Escribir
Mi abuela escribía al tacto. Gracias a eso consiguió trabajo en una oficina a los dieciséis años, cuando murió el padre. Estudiar era una paquetería que a ella no le tocaba. La amargura por dejar el secundario le duró toda la vida. Creo que fue la única razón por la que la vi llorar.
Me mostró su destreza: miraba para cualquier lado, incluso cerraba los ojos o ponía la vista fija en el libro que copiaba y, al mismo tiempo, desconectados del resto de su cuerpo, los dedos volaban sobre la máquina de escribir. Sabía cuántos caracteres tipeaba por minuto y entrenaba para bajar el tiempo. Cuando sacaba la hoja de la máquina me la mostraba y para mí era magia. Ese ruido a metralleta se volvía limpio en el papel y se transformaba en palabras.
No le consultó a mamá. Lo hizo a escondidas y yo le seguí la corriente sin chistar. Me tocaba y punto, no había nada que decidir. Tenía unos once o doce años cuando la abuela me llevó a las Academias Pitman. Me tomaron las medidas de las manos: el largo de los dedos, la separación máxima entre una falange y la otra. Tenía las uñas comidas y me dio vergüenza que me las miraran tanto. Sé que a la abuela también le dieron vergüenza mis uñas de nena. Mis manos eran demasiado chicas, pero ella insistió. Pagó el curso completo. Tenía que ser ya, tenía que ganarle a alguien, hacerlo primero, no había tiempo que perder. La primera clase me esperó en el hall y cada tanto espiaba.

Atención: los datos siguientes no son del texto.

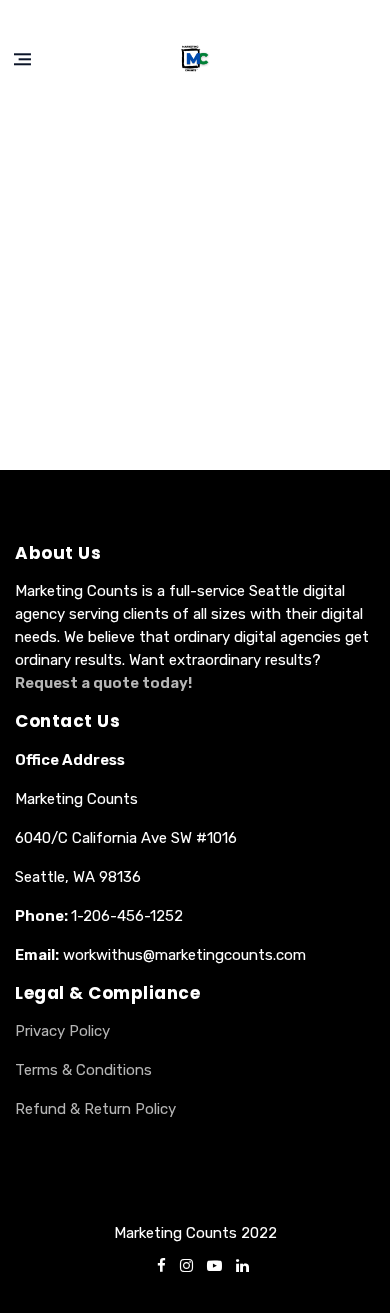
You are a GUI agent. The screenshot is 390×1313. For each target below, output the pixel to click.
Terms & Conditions (83, 1070)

Hasta el día de hoy, si pienso en cualquier oficina, me viene la cara de la abuela y los olores de aquella aula: la cera del piso, la tinta, el gas quemado en las estufas de pantalla. Era mi primera tarea adulta, el primer saber serio. Tecleaba con fuerza y quería hacerlo rápido, pero había que aprender dónde estaban las letras: a s d f g espacio ñ l k j h espacio. Fue lo más cerca que estuve de un piano, de la teoría y del solfeo: q w e r t espacio p o i u y espacio. Inauguré mi currículum con el título de dactilógrafa, pero nunca pisé una oficina. Algo tenía que hacer con esta herencia de escribir con los diez dedos sin mirar el teclado.